* [WORK TASK]
Pick out the lines below that include the string "computer".

* [TASK MATERIAL]

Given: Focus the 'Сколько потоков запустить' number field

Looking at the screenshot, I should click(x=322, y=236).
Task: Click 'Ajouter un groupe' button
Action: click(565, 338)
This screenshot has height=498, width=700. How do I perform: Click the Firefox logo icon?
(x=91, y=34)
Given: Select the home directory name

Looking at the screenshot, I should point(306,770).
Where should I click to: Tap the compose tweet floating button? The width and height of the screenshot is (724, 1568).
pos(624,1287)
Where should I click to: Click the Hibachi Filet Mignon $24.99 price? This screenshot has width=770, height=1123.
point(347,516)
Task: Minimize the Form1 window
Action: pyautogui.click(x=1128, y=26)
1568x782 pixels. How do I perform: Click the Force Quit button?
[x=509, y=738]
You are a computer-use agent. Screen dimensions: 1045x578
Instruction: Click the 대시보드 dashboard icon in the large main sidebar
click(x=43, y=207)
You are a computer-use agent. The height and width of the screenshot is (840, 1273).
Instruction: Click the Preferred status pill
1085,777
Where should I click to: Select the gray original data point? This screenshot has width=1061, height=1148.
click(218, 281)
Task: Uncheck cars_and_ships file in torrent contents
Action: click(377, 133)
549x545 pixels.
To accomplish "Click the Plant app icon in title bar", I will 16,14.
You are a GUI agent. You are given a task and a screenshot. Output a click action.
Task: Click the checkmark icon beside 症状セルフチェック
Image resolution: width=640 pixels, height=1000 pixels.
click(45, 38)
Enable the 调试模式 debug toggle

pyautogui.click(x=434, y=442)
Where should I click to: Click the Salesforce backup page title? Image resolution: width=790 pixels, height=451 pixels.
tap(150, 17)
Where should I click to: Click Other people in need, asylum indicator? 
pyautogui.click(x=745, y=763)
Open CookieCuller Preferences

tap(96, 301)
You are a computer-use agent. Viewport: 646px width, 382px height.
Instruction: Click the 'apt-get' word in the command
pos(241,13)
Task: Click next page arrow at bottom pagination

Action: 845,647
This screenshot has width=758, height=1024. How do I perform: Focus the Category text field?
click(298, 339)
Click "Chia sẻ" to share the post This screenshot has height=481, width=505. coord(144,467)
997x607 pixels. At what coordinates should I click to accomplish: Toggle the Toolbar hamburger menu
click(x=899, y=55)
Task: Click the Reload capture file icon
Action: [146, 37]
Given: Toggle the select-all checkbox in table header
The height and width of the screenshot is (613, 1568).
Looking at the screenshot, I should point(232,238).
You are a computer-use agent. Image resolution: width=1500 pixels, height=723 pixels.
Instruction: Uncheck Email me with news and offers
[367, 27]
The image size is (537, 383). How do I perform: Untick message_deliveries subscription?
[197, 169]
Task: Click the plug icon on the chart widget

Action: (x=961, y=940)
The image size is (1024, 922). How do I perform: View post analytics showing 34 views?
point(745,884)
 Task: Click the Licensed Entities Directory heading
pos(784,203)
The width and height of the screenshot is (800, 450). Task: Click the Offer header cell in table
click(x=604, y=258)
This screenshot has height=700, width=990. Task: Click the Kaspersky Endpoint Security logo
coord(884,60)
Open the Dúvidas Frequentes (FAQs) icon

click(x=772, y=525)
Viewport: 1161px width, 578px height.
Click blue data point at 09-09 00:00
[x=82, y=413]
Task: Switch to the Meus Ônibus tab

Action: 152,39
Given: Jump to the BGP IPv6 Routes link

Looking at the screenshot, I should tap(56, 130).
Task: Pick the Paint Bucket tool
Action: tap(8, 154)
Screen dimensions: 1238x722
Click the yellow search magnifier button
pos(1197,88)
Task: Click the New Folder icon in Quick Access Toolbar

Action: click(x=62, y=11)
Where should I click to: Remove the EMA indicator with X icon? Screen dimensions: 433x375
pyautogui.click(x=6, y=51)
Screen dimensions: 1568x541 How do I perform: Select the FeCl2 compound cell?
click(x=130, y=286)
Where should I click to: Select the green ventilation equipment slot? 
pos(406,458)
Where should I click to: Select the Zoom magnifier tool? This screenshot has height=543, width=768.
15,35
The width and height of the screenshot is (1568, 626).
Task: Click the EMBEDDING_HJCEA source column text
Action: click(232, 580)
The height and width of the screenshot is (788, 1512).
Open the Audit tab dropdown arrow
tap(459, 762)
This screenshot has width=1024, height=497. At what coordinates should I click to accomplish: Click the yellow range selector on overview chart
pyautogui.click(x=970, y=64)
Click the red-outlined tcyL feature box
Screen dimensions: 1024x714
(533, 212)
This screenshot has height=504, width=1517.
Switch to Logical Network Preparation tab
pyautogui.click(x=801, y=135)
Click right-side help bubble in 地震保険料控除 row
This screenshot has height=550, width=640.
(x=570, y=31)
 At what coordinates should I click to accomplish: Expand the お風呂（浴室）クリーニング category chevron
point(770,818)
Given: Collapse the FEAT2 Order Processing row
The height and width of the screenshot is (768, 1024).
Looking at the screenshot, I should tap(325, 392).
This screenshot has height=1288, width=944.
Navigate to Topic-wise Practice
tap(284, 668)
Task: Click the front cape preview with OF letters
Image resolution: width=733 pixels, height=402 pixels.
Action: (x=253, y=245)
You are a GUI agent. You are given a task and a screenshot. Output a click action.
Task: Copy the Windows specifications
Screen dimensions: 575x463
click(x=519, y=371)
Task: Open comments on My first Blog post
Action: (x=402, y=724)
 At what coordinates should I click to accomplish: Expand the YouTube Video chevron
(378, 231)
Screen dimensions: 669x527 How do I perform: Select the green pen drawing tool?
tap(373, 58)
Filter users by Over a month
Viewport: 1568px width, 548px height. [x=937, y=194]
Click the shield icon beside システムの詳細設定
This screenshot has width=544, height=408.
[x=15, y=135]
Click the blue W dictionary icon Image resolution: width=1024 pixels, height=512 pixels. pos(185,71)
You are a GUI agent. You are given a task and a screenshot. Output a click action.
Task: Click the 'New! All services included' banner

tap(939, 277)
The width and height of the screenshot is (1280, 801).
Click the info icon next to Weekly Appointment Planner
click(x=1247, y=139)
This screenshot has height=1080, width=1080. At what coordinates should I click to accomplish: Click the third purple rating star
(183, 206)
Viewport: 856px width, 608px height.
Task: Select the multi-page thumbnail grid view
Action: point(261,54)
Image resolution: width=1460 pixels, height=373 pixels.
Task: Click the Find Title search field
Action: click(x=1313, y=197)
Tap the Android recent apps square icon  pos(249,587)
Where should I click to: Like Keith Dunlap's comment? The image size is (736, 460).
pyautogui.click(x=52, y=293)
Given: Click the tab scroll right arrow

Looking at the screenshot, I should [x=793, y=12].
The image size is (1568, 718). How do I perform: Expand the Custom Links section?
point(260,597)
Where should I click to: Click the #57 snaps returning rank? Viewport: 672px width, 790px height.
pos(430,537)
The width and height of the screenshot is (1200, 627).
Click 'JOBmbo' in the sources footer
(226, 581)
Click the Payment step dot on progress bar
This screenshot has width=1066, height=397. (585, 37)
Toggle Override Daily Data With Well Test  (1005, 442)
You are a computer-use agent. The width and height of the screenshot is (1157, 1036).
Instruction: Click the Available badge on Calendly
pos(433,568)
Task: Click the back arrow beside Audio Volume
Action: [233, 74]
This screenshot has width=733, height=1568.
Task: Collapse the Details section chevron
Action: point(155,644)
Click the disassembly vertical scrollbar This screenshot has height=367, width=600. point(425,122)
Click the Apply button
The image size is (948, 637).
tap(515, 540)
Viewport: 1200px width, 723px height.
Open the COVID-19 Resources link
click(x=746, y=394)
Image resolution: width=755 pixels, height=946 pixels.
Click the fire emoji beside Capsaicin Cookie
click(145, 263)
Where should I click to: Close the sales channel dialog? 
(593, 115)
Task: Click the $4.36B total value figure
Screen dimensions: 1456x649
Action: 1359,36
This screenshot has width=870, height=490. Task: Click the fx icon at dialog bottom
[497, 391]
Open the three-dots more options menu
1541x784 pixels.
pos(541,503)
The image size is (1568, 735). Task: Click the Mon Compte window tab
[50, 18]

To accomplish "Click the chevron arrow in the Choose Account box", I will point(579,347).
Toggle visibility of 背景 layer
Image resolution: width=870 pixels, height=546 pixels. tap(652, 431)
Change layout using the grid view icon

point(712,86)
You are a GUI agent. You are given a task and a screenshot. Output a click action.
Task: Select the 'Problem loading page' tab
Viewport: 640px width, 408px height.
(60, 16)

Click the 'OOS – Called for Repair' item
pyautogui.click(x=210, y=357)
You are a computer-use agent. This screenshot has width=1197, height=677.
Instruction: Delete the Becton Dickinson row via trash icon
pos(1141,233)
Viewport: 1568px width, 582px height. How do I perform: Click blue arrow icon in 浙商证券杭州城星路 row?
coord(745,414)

* [RESULT OF THE TASK]
You are a computer-use agent. Screen dimensions: 1045x578
You are a computer-use agent. The height and width of the screenshot is (840, 1273).
You are a computer-use agent. Viewport: 646px width, 382px height.
You are a computer-use agent. Image resolution: width=1500 pixels, height=723 pixels.
You are a computer-use agent. The width and height of the screenshot is (1157, 1036).
You are a computer-use agent. This screenshot has width=1197, height=677.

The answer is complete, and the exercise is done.